On Reading Nature

When I was in graduate school, the literature department hosted a lecture on ecology, which is the science of our relationship to our surroundings. The speaker was promoting a book in which he proposed the elimination of the term “nature” from academia. Our use of the word, he asserted, fosters an imagined division between inside and outside. He denied the existence of any such division. There is no “in here” as opposed to “out there.” We are part of nature, he said, and so should have no word for it. Insomuch as this division between “in” and “out,” “here” and “there,” seemed to me the entire point of literary craft, I reacted to his lecture with two significant responses that have guided my reading ever since. The first was to find it odd that a literature department would welcome a thinker whose thoughts were so opposed to literature itself. (Readers should be wary of writers who empty words of meaning instead of filling them.) The second response led me to become a teacher, because at no other time have I learned more, while being taught less, than when I sought my master’s degree in literature at a modern university. The reason for this is fundamental. Because the value of books—and our cause in teaching them—depends upon a traditional definition of nature as authored and distinct from us, the modern denial of this results in a neglect of literary art itself.

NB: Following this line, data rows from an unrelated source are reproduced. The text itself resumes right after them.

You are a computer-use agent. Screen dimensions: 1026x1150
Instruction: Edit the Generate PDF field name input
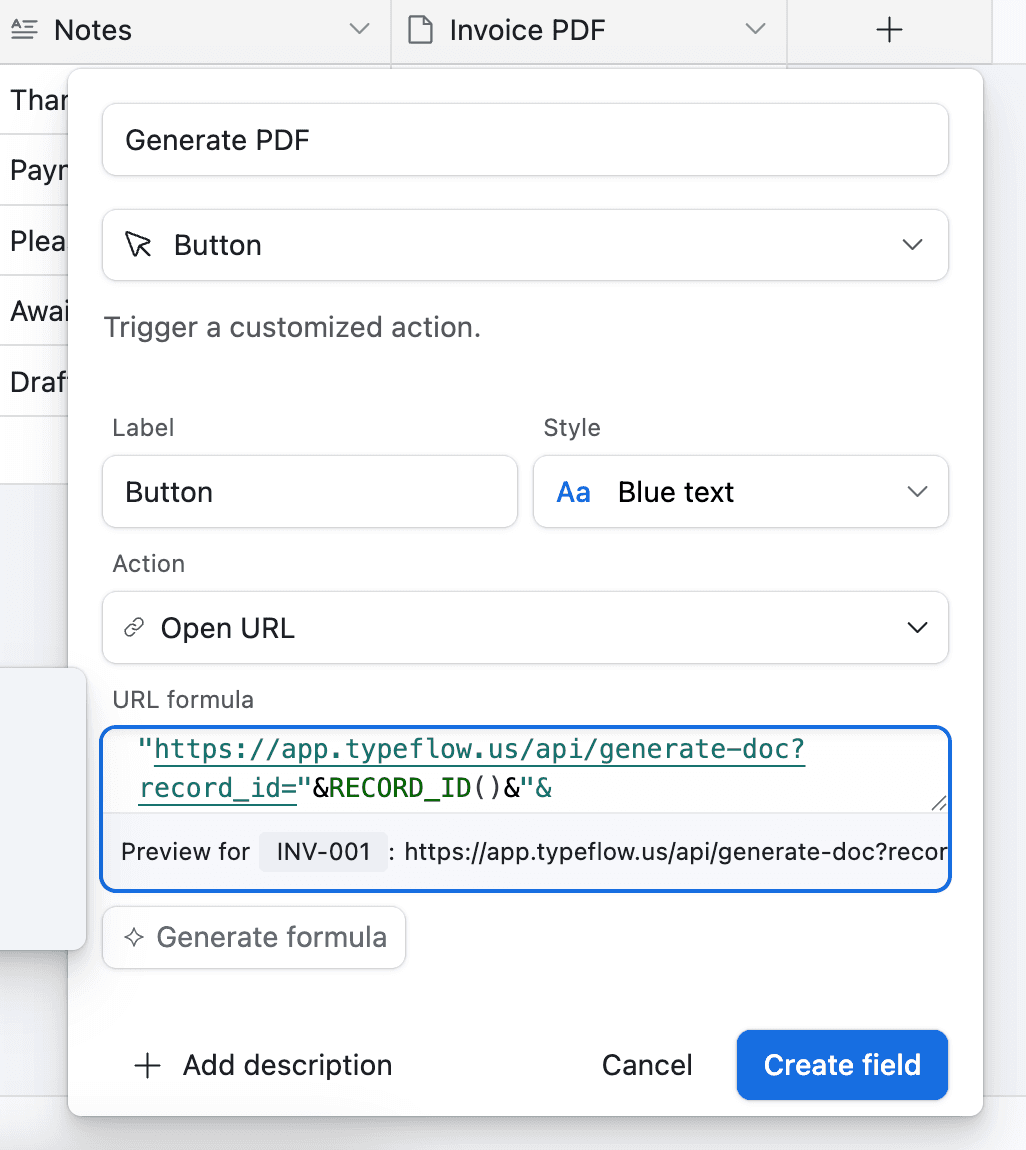[525, 140]
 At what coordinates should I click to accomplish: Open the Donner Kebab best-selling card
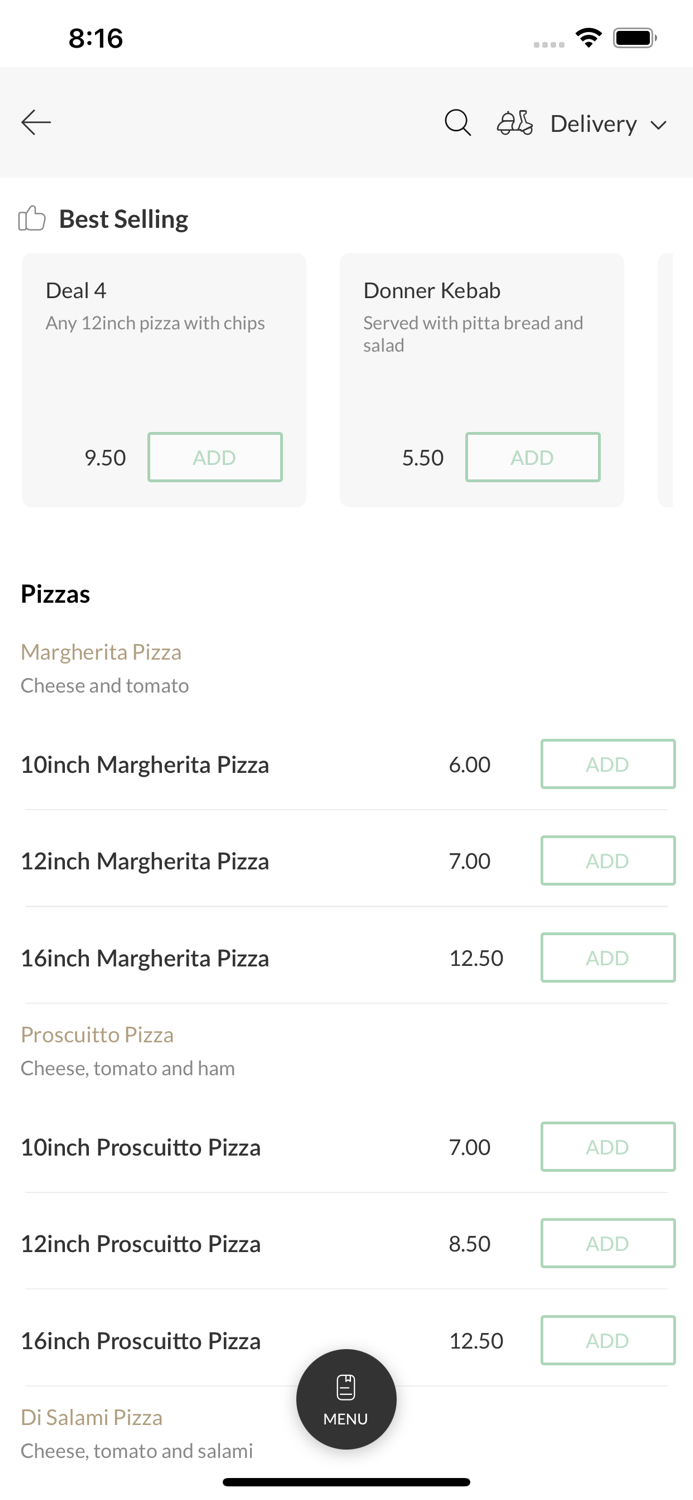[x=482, y=380]
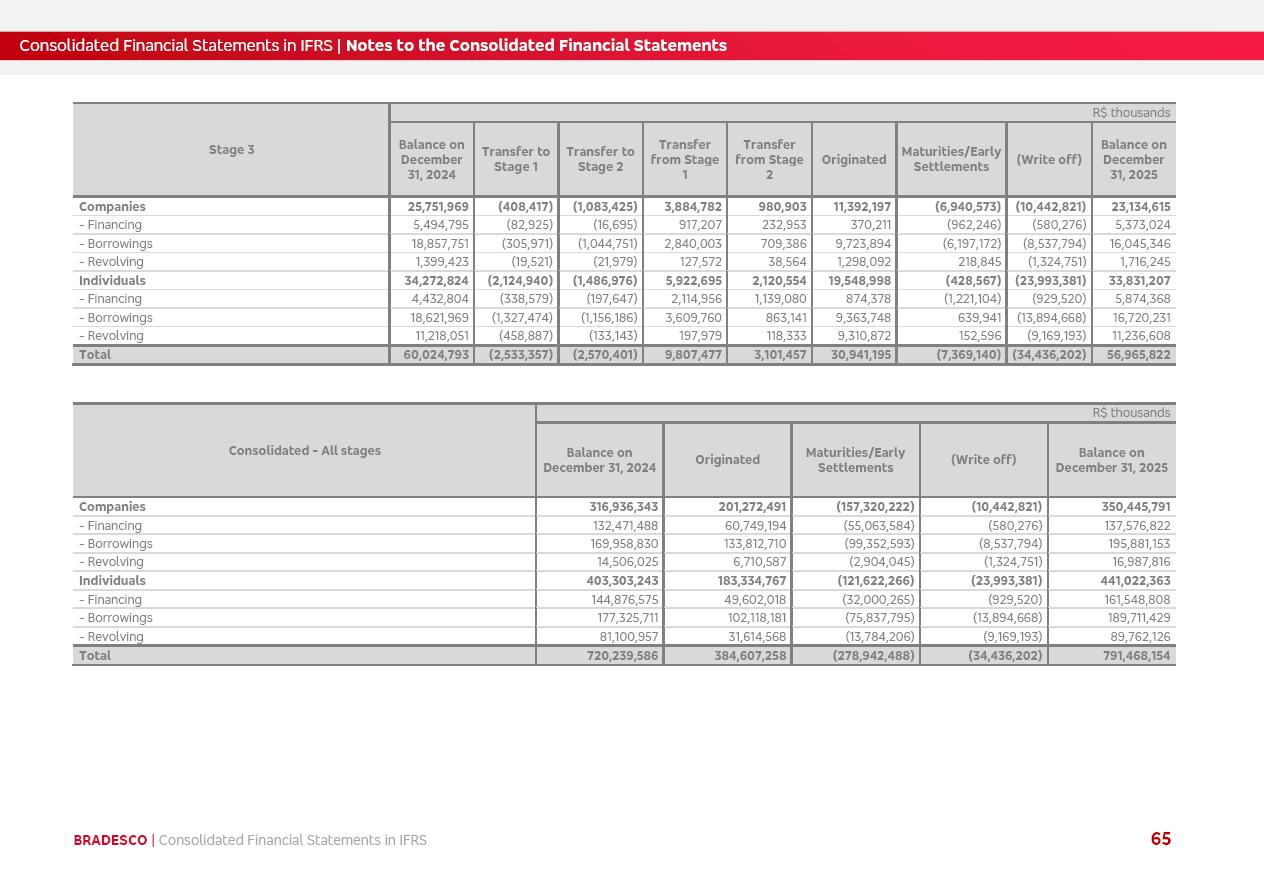Click page number 65 in the footer
The width and height of the screenshot is (1264, 891).
(1160, 839)
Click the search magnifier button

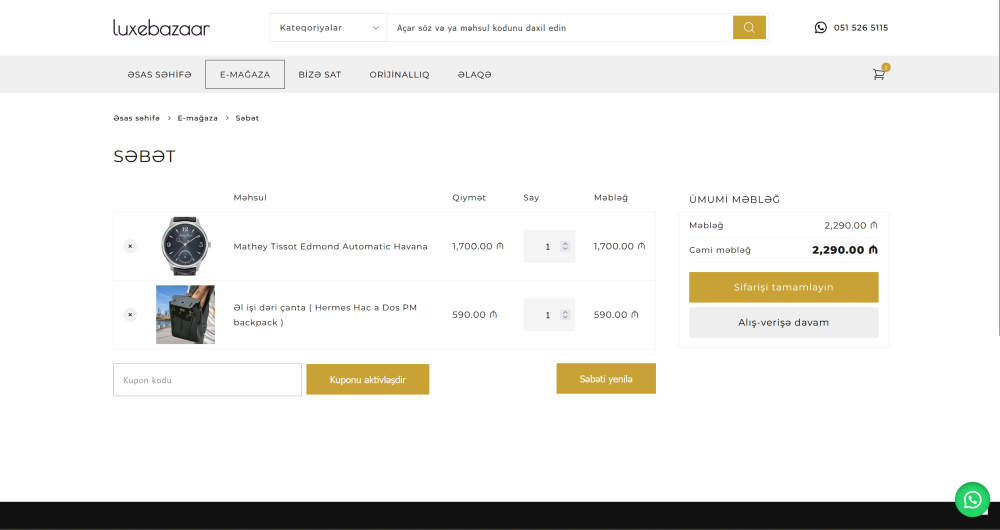click(749, 28)
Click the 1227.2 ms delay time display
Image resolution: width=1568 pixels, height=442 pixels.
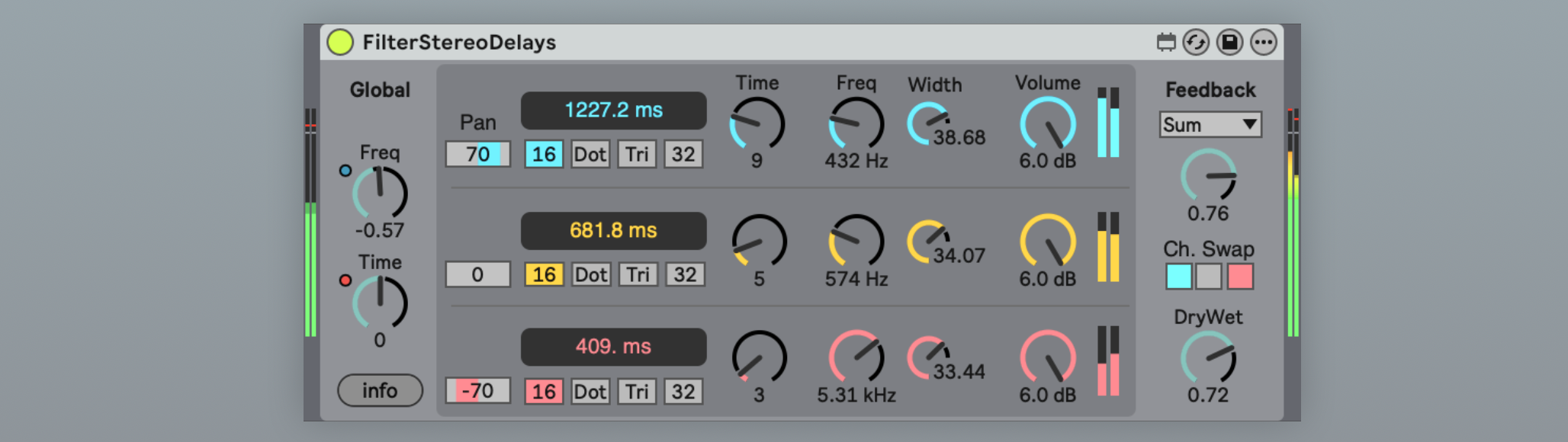(613, 110)
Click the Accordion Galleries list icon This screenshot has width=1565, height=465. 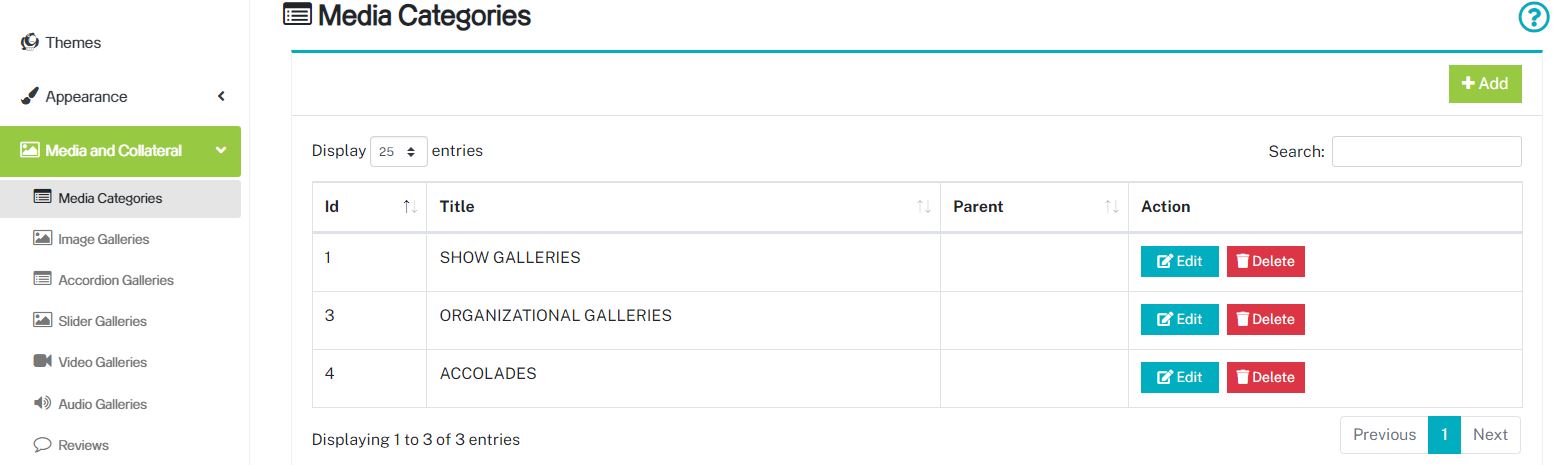(42, 279)
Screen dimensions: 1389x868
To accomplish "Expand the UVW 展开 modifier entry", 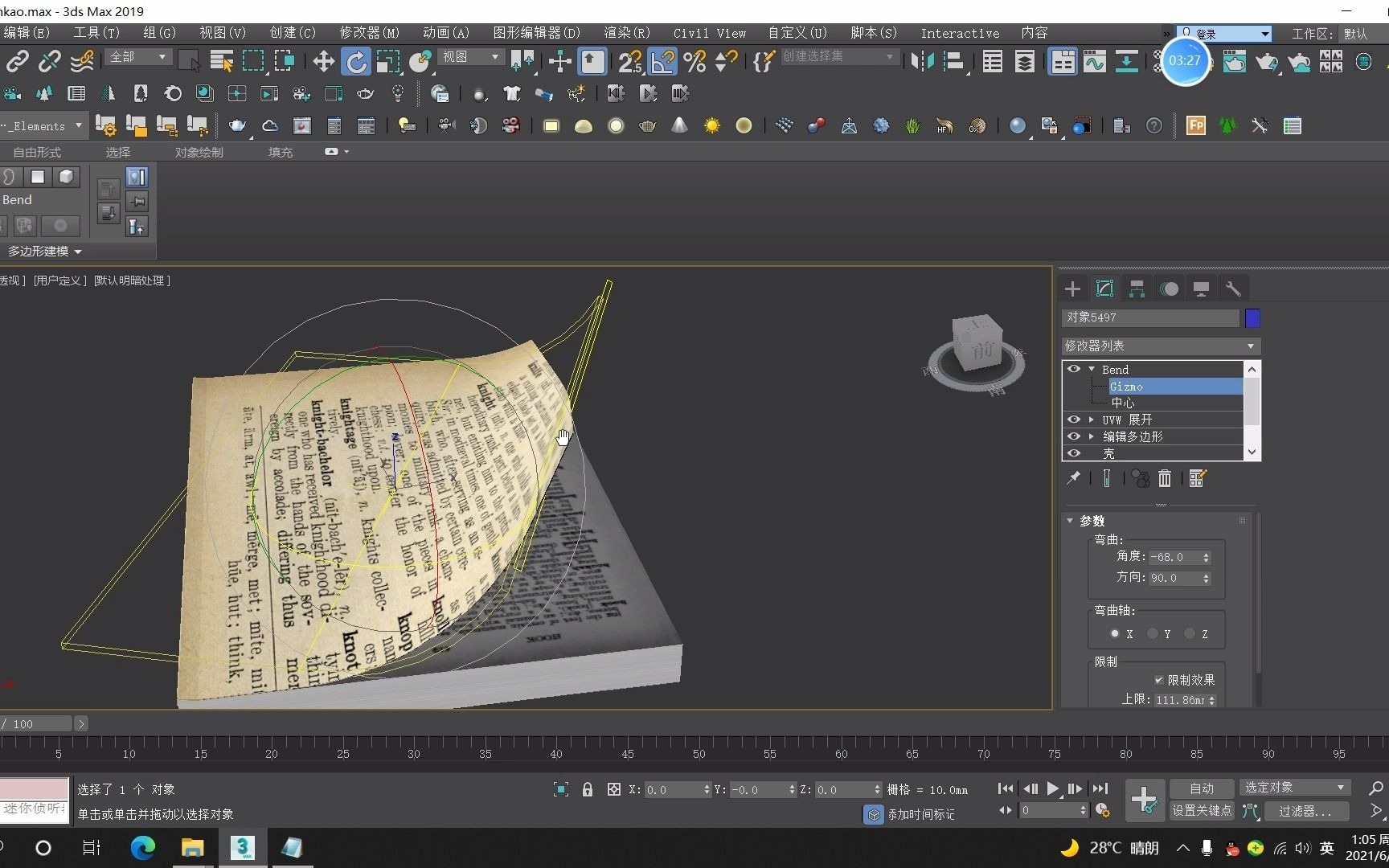I will point(1092,420).
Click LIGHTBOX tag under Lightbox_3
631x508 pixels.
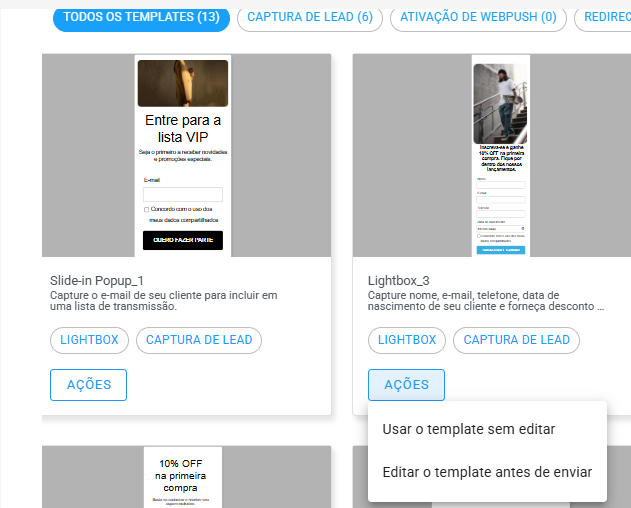pyautogui.click(x=407, y=340)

Literature is a subject besieged by modernity, and nature is its citadel. The best approach to reading is one that assumes a traditional vision of the cosmos as created and prepared for us. This approach adheres to ancient notions. The modern approach, because it is irreligious, denies such supernatural or intentional preparation of nature. This controversy involves literature, for if the universe is not created, neither is a book. Naturalism implies that every creative decision has its source in the conflict of natural forces and not in the sovereignty of an author’s mind. Modern critics dismiss works of individual genius, preferring instead to analyze influence. The word “classic” has vanished from literary studies, even as “nature” threatens to. Yet today’s progressive literature departments, like logging companies, pride themselves in planting more words than they reap. Feminism, Marxism, psychoanalysis, post-colonialism, patriarchy, gender, race, and, of course, ecology, are now all literary terms. Academics assert that these are necessary to the study of the external forces that define a text’s morphology, alike to Darwin’s finches. Yet there is a division between an author’s mind and his surroundings, an inside and an outside. His very act of writing proves it. Adhering to his vision and not to any other, a writer defies external pressures. He has something to say, which is a quality of belief independent of circumstance. So the great authors themselves mount the staunchest resistance to modern literary studies, assuming a certain vision of nature by the very act of sharing it with readers. It is not the content but the form of literature that proves creation. Authorship is in harmony with a traditional view of the cosmos.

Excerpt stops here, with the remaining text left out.